BEGIN Working data

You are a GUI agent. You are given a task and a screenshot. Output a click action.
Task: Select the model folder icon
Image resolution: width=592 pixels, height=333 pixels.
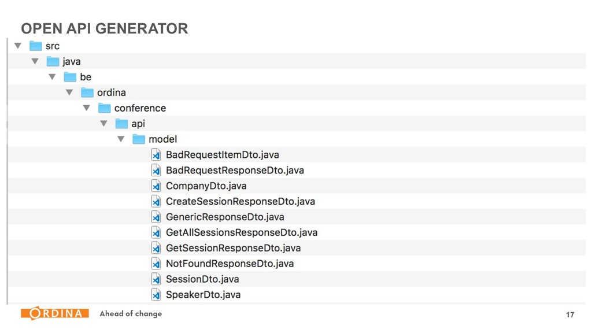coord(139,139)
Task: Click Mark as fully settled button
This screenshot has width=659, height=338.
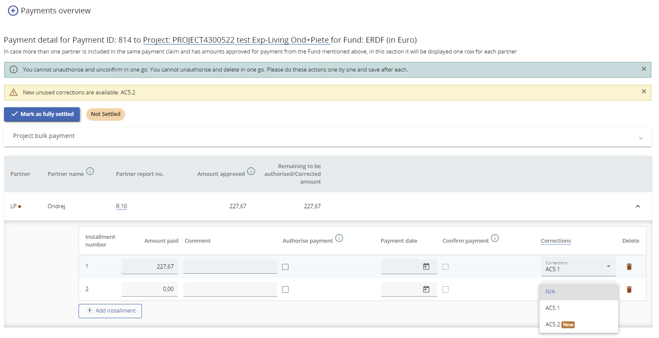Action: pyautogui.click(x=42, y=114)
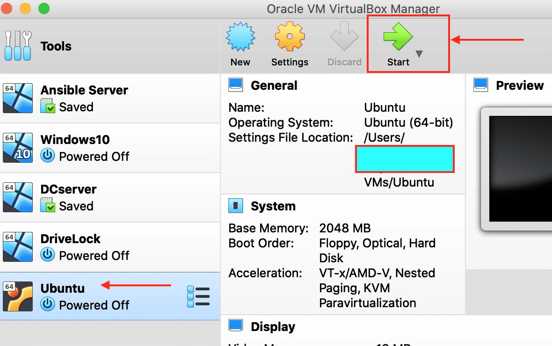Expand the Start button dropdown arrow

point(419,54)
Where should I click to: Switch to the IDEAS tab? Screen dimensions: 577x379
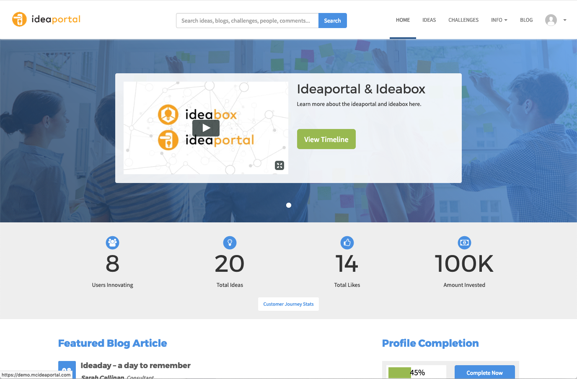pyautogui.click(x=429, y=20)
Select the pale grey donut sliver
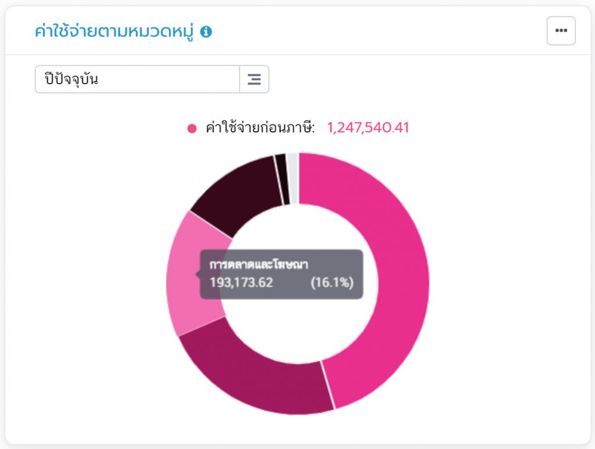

END Working data

Exercise goal: Output the entries verbatim but drop the images.

Task solution:
You are a GUI agent. You are given a task and a screenshot. Output a click action.
Task: Select the model folder icon
Image resolution: width=592 pixels, height=333 pixels.
coord(139,139)
Task: Click Mark as fully settled button
This screenshot has width=659, height=338.
Action: pyautogui.click(x=42, y=114)
Expand the Start button dropdown arrow

point(419,54)
Where should I click to: Switch to the IDEAS tab? Screen dimensions: 577x379
pyautogui.click(x=429, y=20)
Select the pale grey donut sliver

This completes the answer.